I primi di gennaio chiederò un incontro al Governo per poter cominciare a capire cosa fare con la nostra Provincia e soprattutto con i beni e le funzioni di competenza dell’ente intermedio, vale a dire viabilità e scuole in primis e poi tutto il resto. Nel maxi emendamento della finanziaria 2019 è contenuto uno stanziamento di soli 250 milioni per tutte le Province, finanziamento che era già stato preventivato, prima però con progetti specifici, ora invece è stato eliminato questo vincolo e queste risorse potranno essere utilizzate esclusivamente per le manutenzioni delle scuole e delle strade. Si tratta di una prima goccia in un mare, ma da qualche parte bisogna iniziare visto che ci troviamo in una situazione di grande difficoltà. Se da gennaio il governo non invia i trasferimenti delle somme dovute alle Province, ci troveremo in grosse difficoltà anche per pagare gli stipendi dei dipendenti. Ecco perché credo sia necessario recarmi direttamente a Roma, voglio sedermi al tavolo del Ministero per discutere di una Provincia in ordine dal punto di visti dei conti e discutere del trasferimento, per tempo, di queste risorse per non rischiare di perdere tutto e tutti. Sto facendo di tutto per normalizzare la situazione fiscale e amministrativa dell’ente intermedio.   A breve approveremo il bilancio preventivo del 2019 che non è mai stato fatto nei tempi corretti.

Che anno si aspetta, cosa augura ai crotonesi e cosa si augura?

Sarà sicuramente un altro anno difficile. Mia auguro che non sia sfortunato come il 2018 che ci ha visto veramente sempre alle prese con emergenze e ad eventi davvero sfortunati, a partire dal bluff della Fly Service del primo gennaio e fino all’ondata di maltempo. Siamo sempre stati in combattimento.

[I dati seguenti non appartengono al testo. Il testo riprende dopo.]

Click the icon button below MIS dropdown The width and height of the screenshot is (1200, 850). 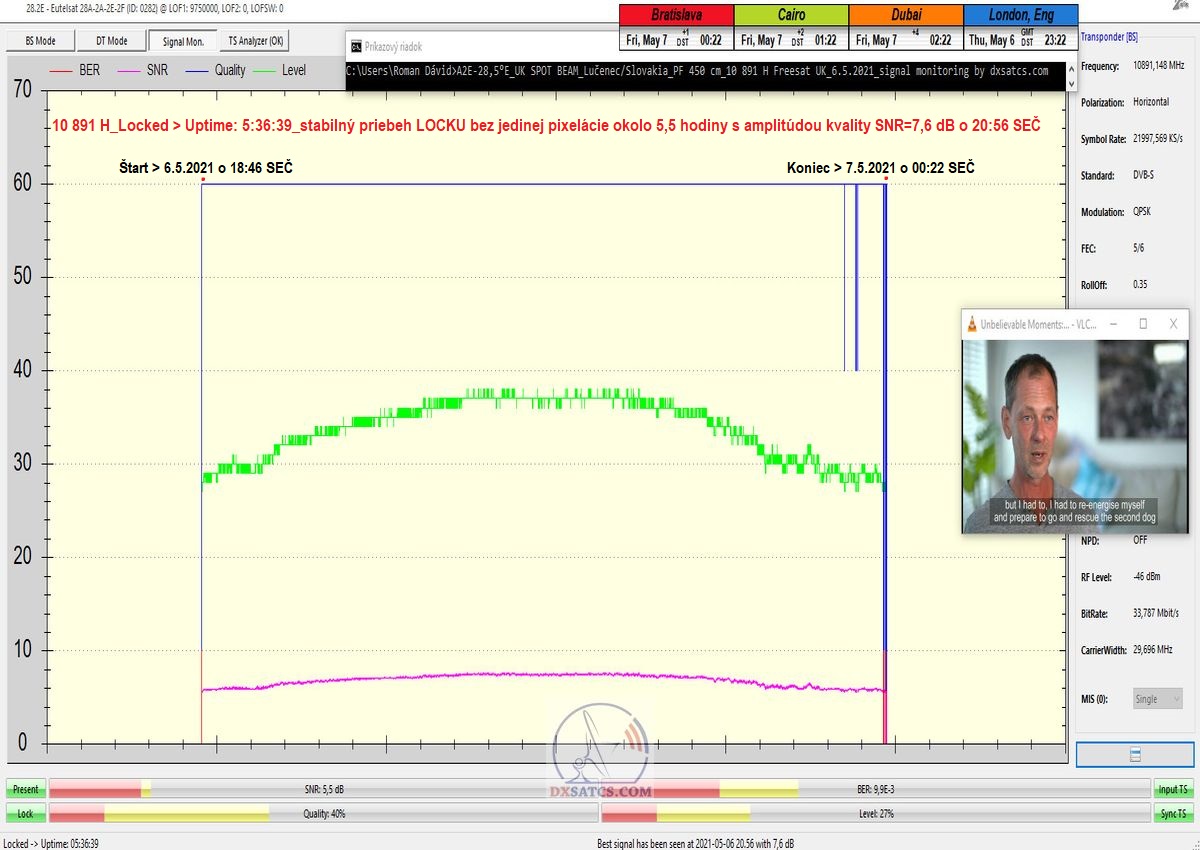pyautogui.click(x=1134, y=754)
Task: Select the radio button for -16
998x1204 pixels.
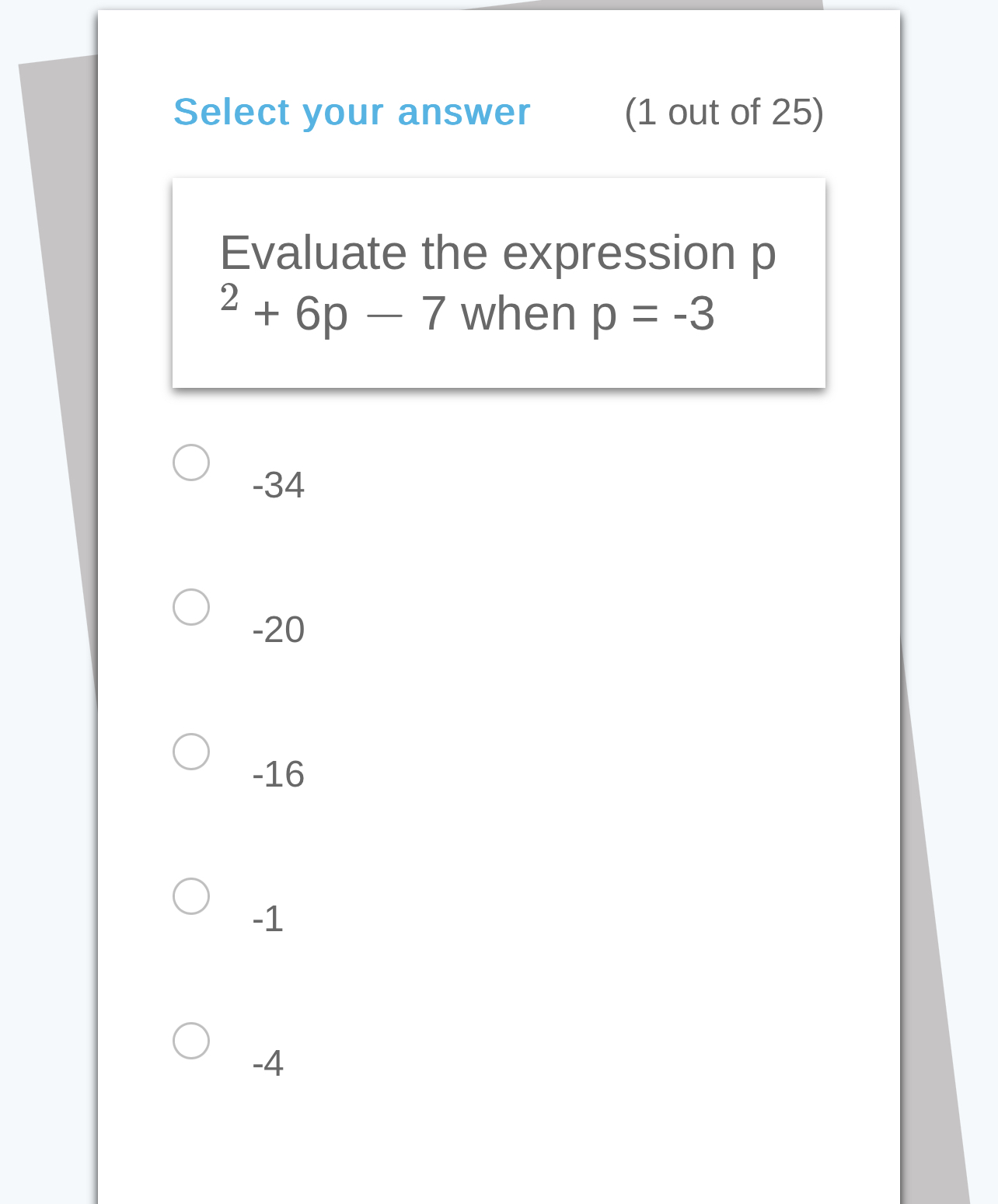Action: pos(190,752)
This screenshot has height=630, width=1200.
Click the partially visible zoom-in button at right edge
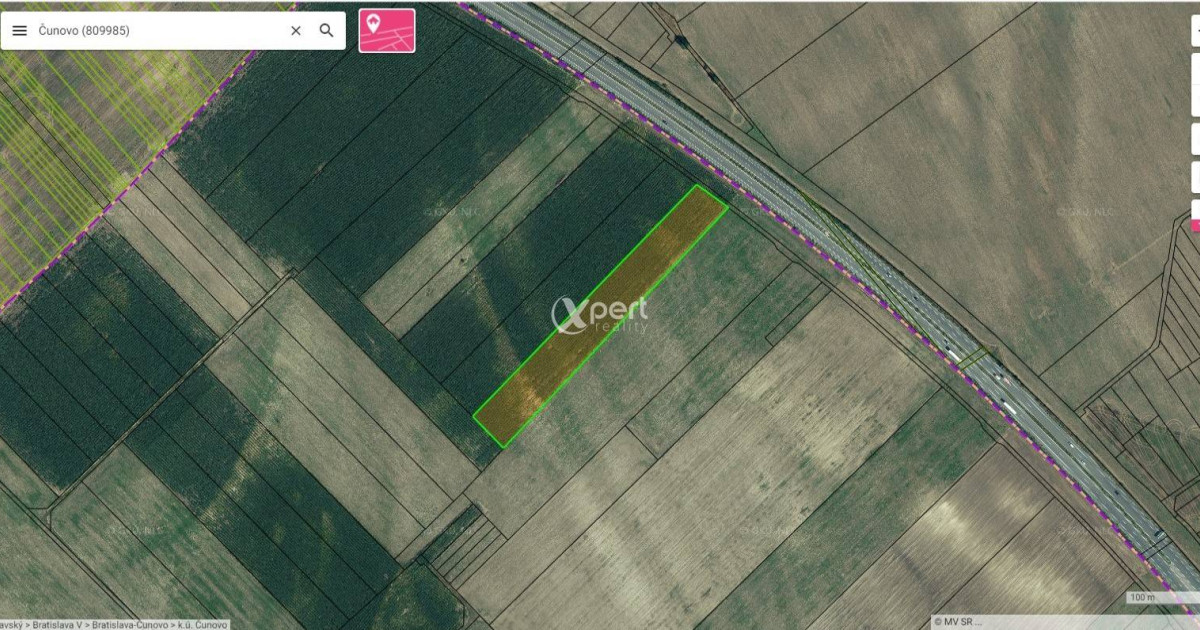tap(1196, 30)
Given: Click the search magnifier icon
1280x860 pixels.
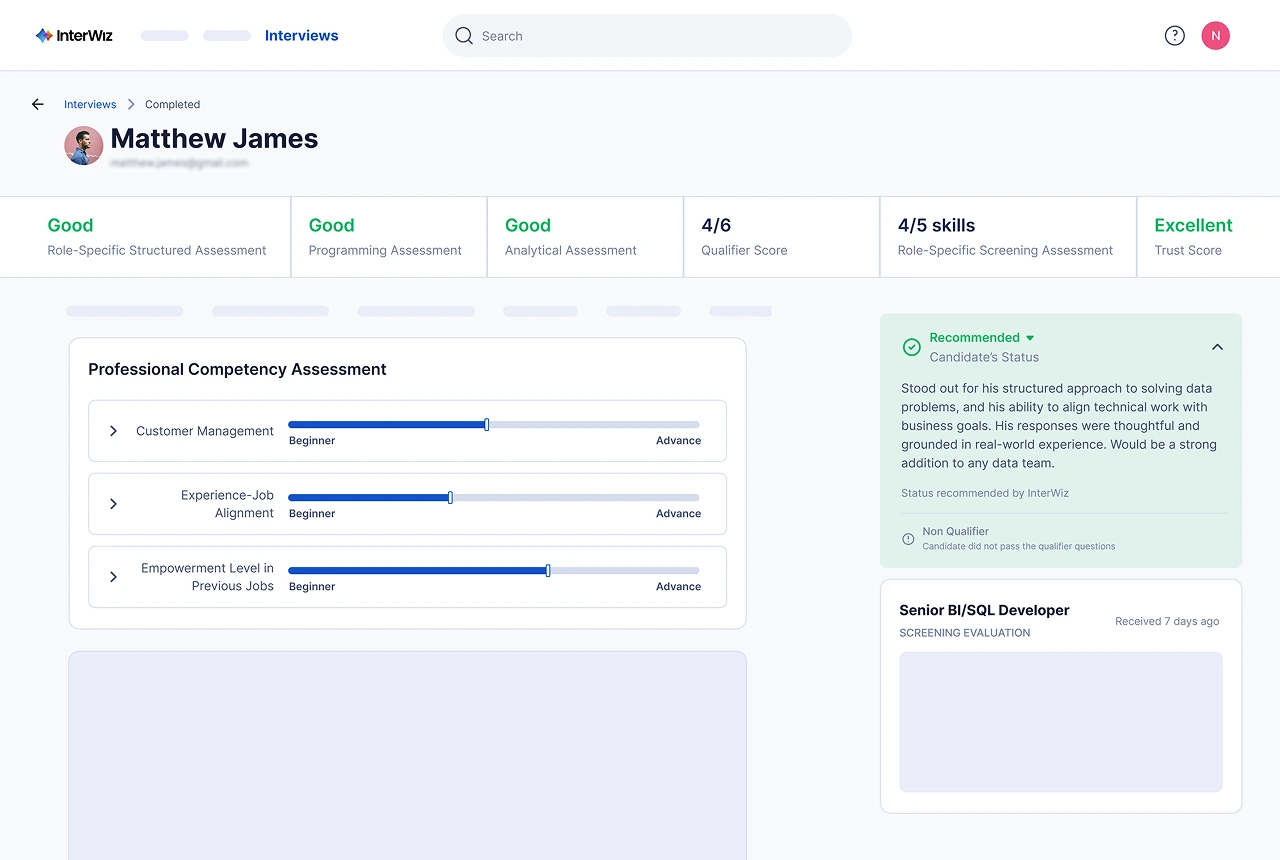Looking at the screenshot, I should pos(464,36).
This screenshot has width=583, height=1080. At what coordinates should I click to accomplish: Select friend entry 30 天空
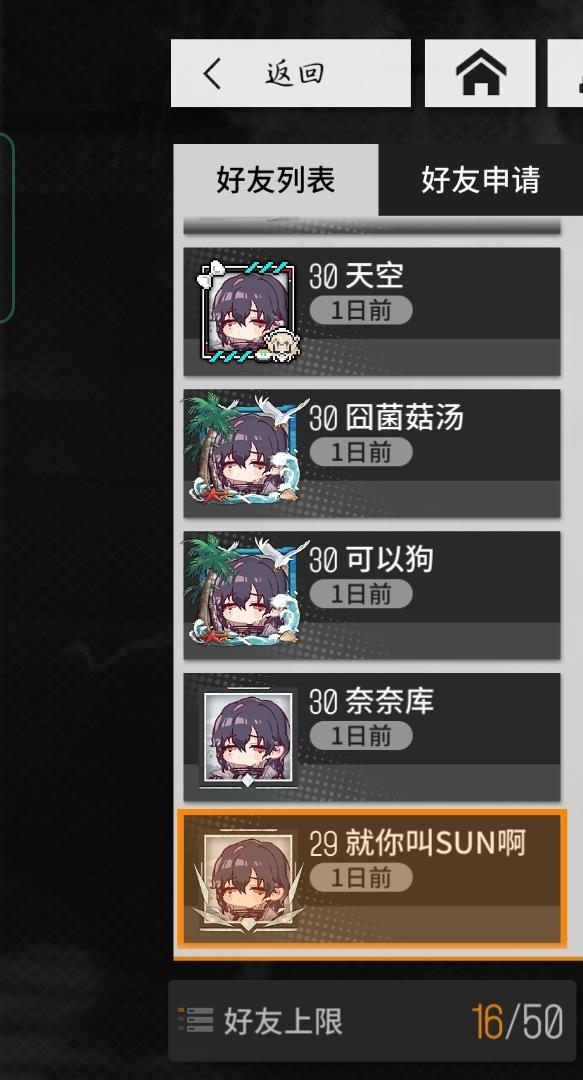tap(372, 311)
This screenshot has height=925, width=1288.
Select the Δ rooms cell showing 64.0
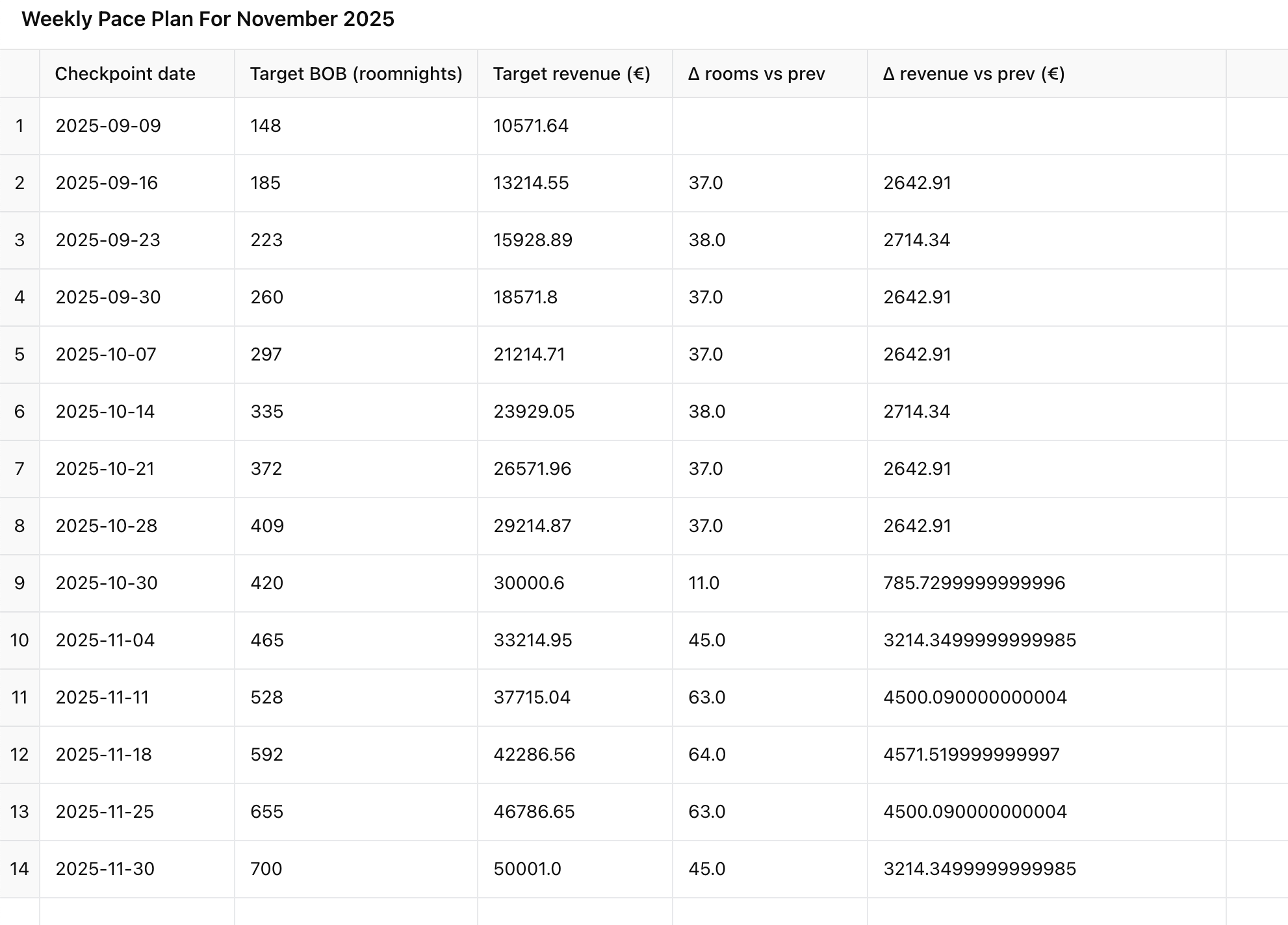[706, 755]
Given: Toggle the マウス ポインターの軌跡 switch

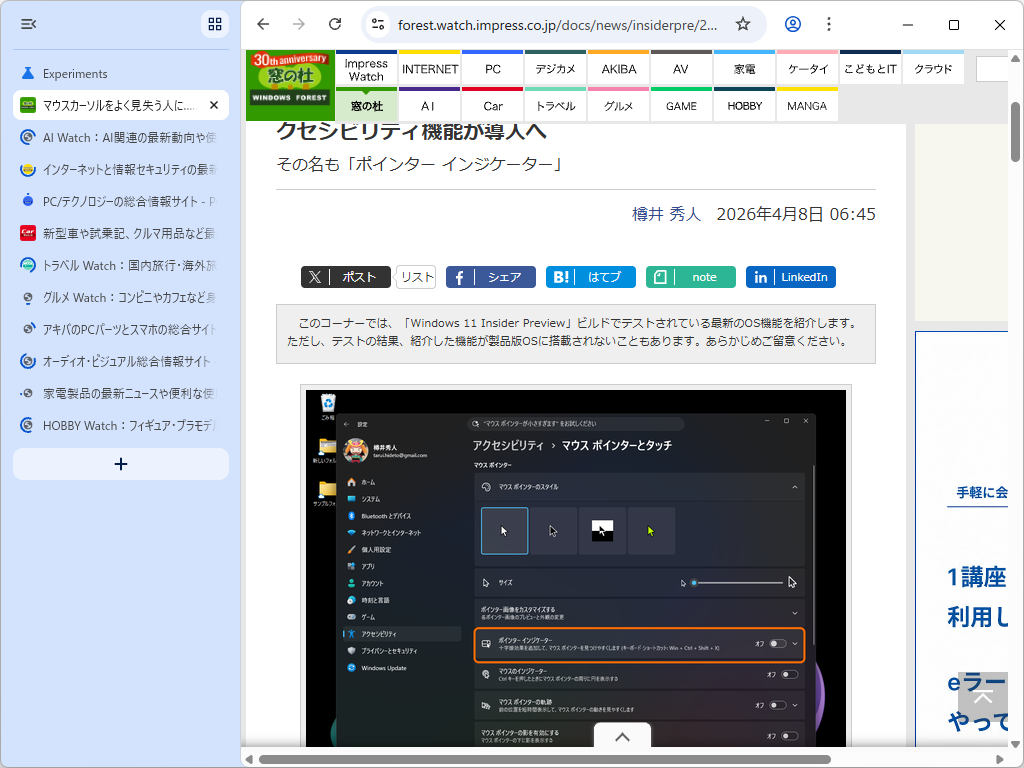Looking at the screenshot, I should pyautogui.click(x=777, y=706).
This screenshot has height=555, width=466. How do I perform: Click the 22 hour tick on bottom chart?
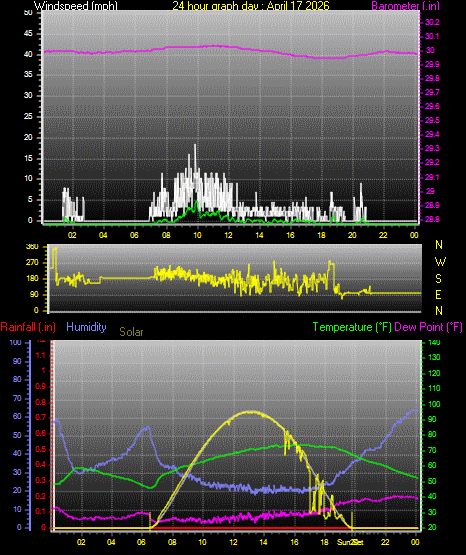coord(385,542)
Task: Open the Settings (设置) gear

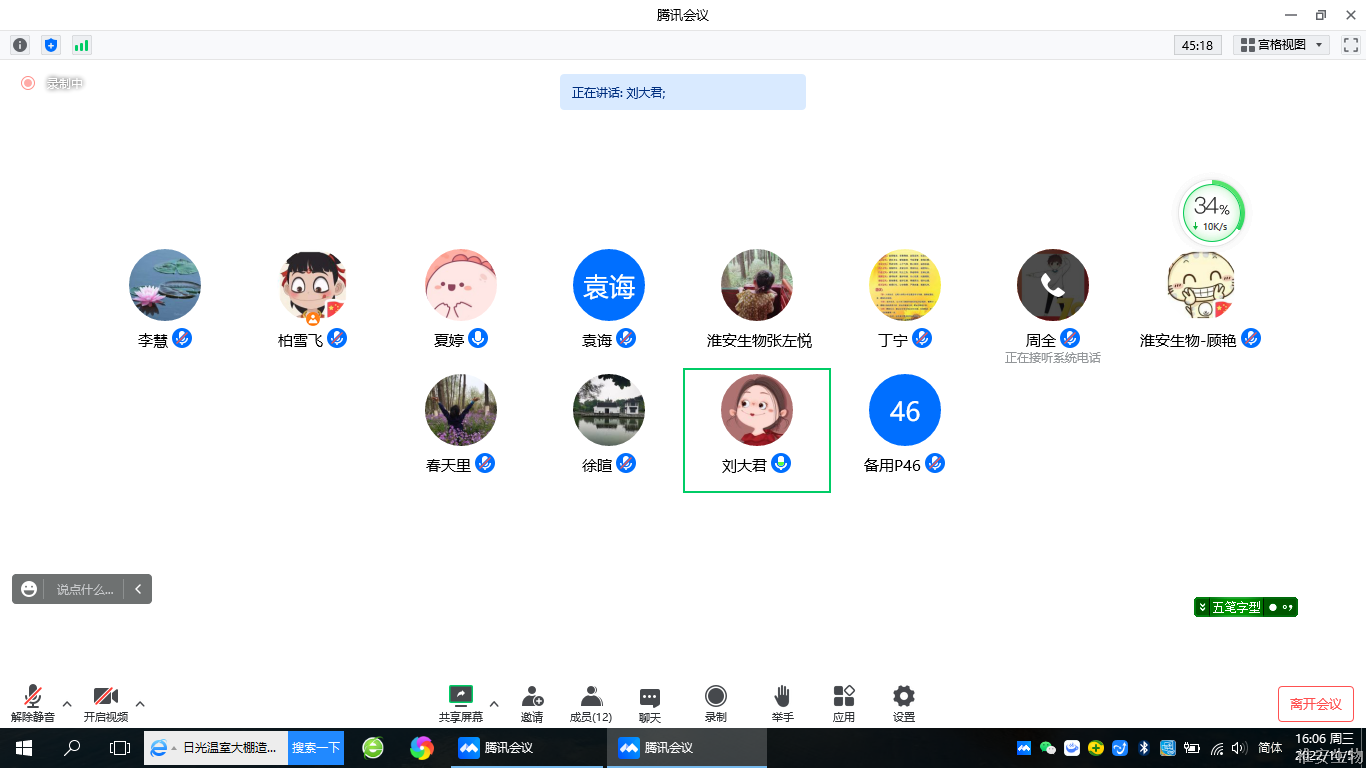Action: pyautogui.click(x=904, y=703)
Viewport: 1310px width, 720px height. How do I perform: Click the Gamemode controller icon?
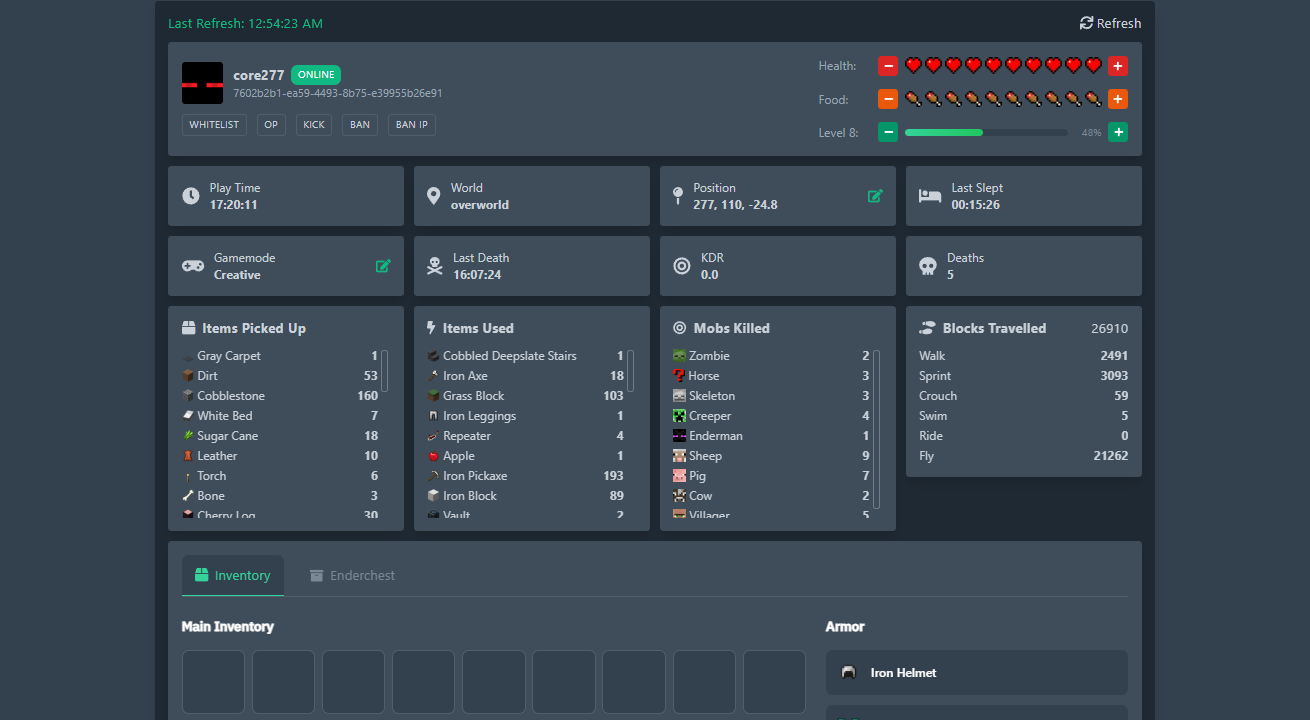click(x=192, y=267)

Auguro a me e ai crotonesi, un 2019 con un pizzico di fortuna in più. L’impegno c’è e ci sarà da parte di tutti ma spero che ci sia più responsabilità da parte di tutti. Una presa d’atto della situazione critica che viviamo e che stiamo comunque risolvendo lavorando sempre. Dobbiamo però camminare insieme. Questo è il mio concetto di squadra. Dobbiamo stare tutti insieme, non è possibile remare l’uno contro l’altro, siamo una piccola provincia, un piccolo territorio, una piccola città e se non riusciremo a collaborare, continueremo soltanto a farci del male. In questo senso auspico a tutte le forze politiche e amministrative, della provincia, regionali e nazionali, un buon inizio. Spero che possa essere un anno di collaborazione per il bene del nostro territorio.